Without wrath or reviling; we expected

Immediate dissolution, which we thought

Was meant by death that day: when, lo! to thee

Pains only in childbearing were foretold,

And bringing forth; soon recompensed with joy,

Fruit of thy womb: on me the curse aslope

Glanced on the ground; with labour I must earn

My bread; what harm?
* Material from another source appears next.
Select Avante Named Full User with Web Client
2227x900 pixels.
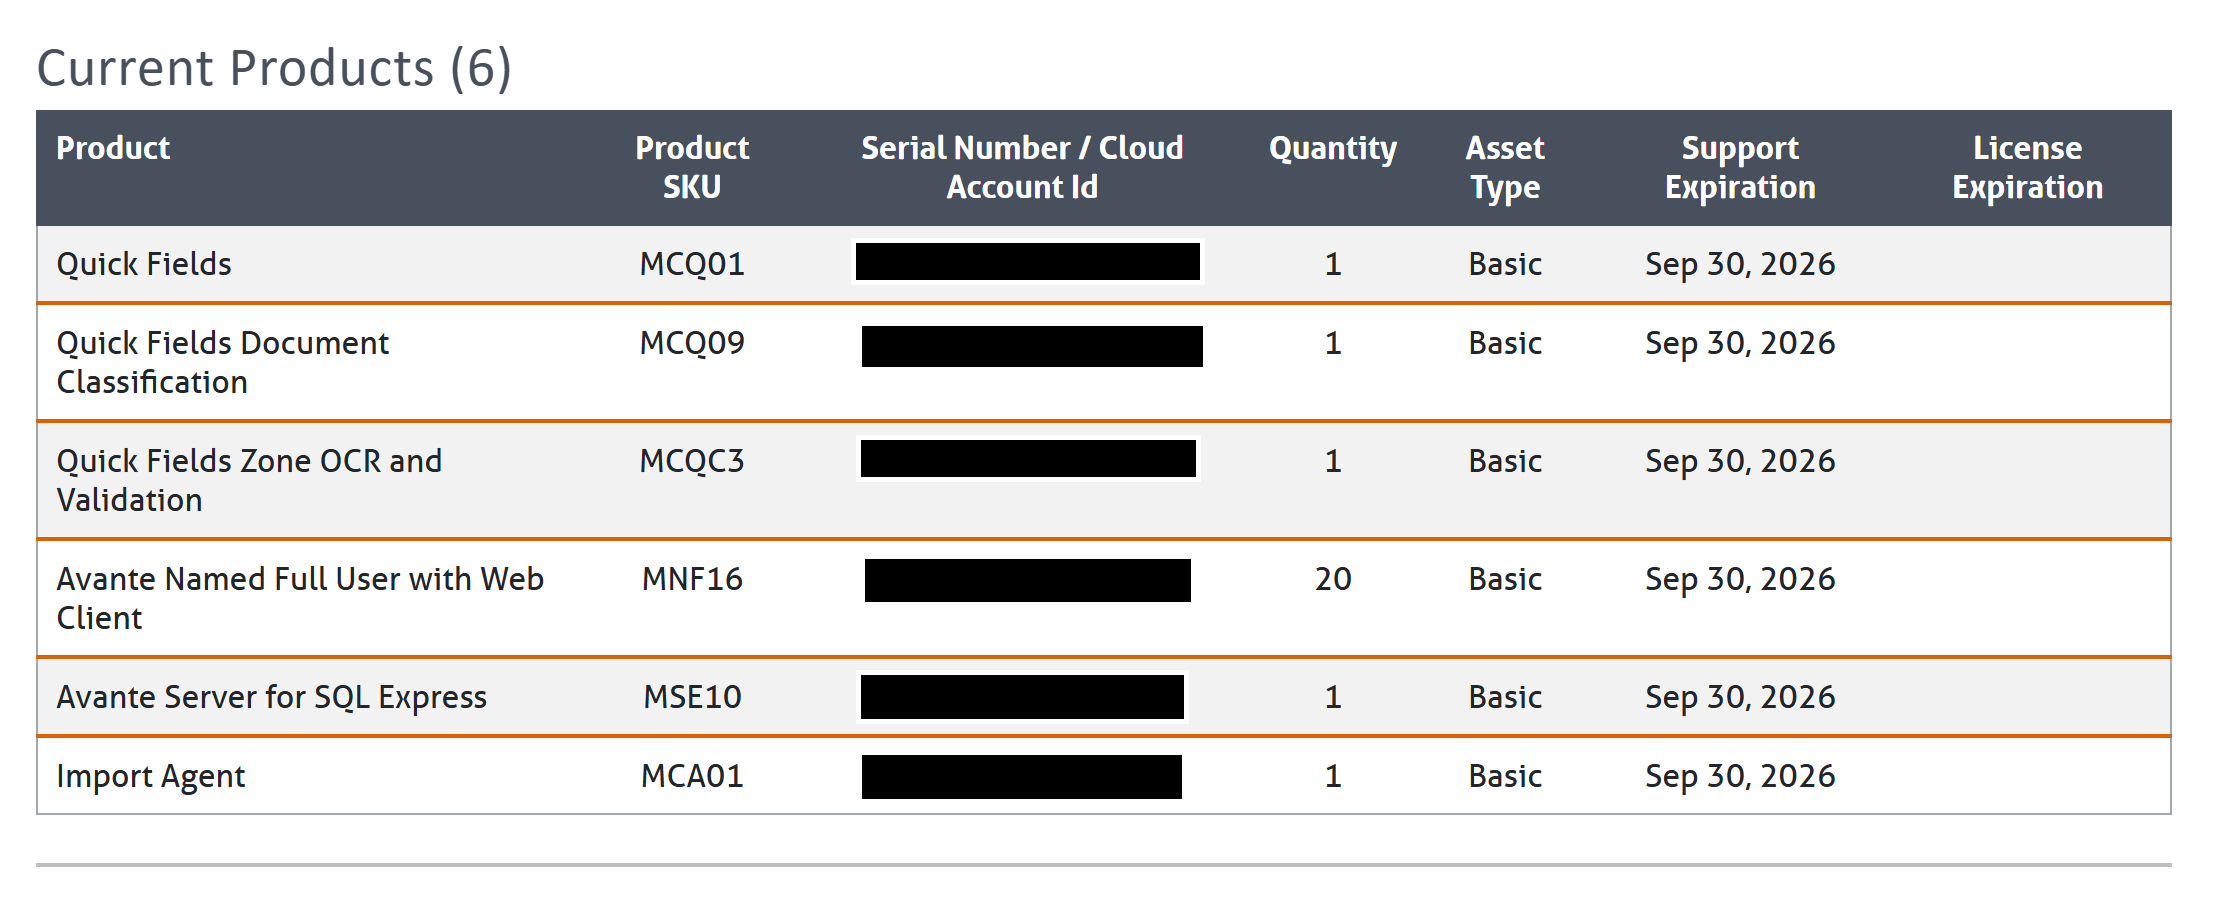[299, 598]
Idleness had been worse;

My labour will sustain me; and, lest cold

Or heat should injure us, his timely care

Hath, unbesought, provided; and his hands

Clothed us unworthy, pitying while he judged;

How much more, if we pray him, will his ear

Be open, and his heart to pity incline,

And teach us further by what means to shun

The inclement seasons, rain, ice, hail, and snow?
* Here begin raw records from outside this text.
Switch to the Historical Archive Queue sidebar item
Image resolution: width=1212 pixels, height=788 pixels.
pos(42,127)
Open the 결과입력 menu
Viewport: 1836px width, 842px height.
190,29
Which now the sky, with various face, begins

To shew us in this mountain; while the winds

Blow moist and keen, shattering the graceful locks

Of these fair-spreading trees; which bids us seek

Some better shroud, some better warmth to cherish

Our limbs benumb’d, ere this diurnal star

Leave cold the night, how we his gathered beams

Reflected may with matter sere foment,

Or, by collision of two bodies, grind

The air attrite to fire; as late the clouds

Justling, or push’d with winds, rude in their shock,

Tine the slant lightning, whose thwart flame driven down,

Kindles the gummy bark of fir or pine,

And sends a comfortable heat from far

Which might supply the sun: such fire to use,

And what may else be remedy or cure

To evils which our own misdeeds have wrought,

He will instruct us praying, and of grace

Beseeching him; so as we need not fear

To pass commodiously this life, sustain’d

By him with many comforts, till we end

In dust, our final rest and native home.

What better can we do, than, to the place

Repairing where he judged us, prostrate fall

Before him reverent, and there confess

Humbly our faults, and pardon beg; with tears

Watering the ground, and with our sighs the air

Frequenting, sent from hearts contrite, in sign

Of sorrow unfeigned, and humiliation meek?
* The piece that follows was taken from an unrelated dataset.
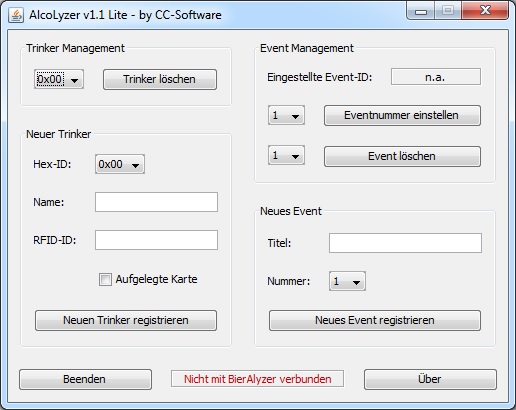Open dropdown next to Event löschen
This screenshot has height=410, width=516.
[x=286, y=155]

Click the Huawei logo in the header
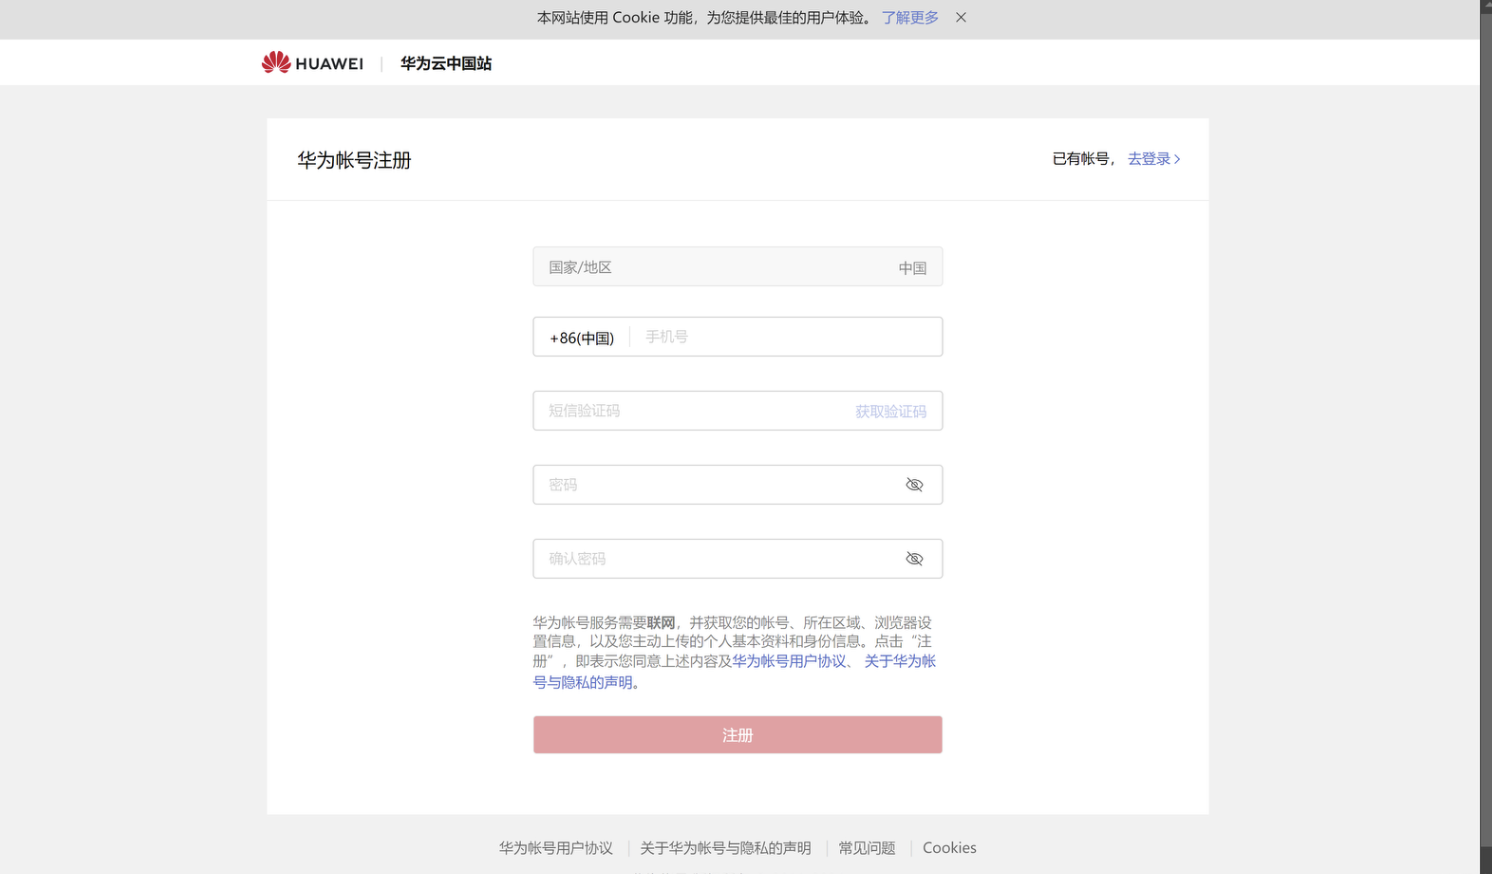312,63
Undoubtedly he will relent, and turn

From his displeasure; in whose look serene,

When angry most he seem’d and most severe,

What else but favour, grace, and mercy, shone?’

So spake our father penitent; nor Eve

Felt less remorse: they, forthwith to the place

Repairing where he judged them, prostrate fell

Before him reverent; and both confess’d

Humbly their faults, and pardon begg’d; with tears

Watering the ground, and with their sighs the air

Frequenting, sent from hearts contrite, in sign

Of sorrow unfeigned, and humiliation meek.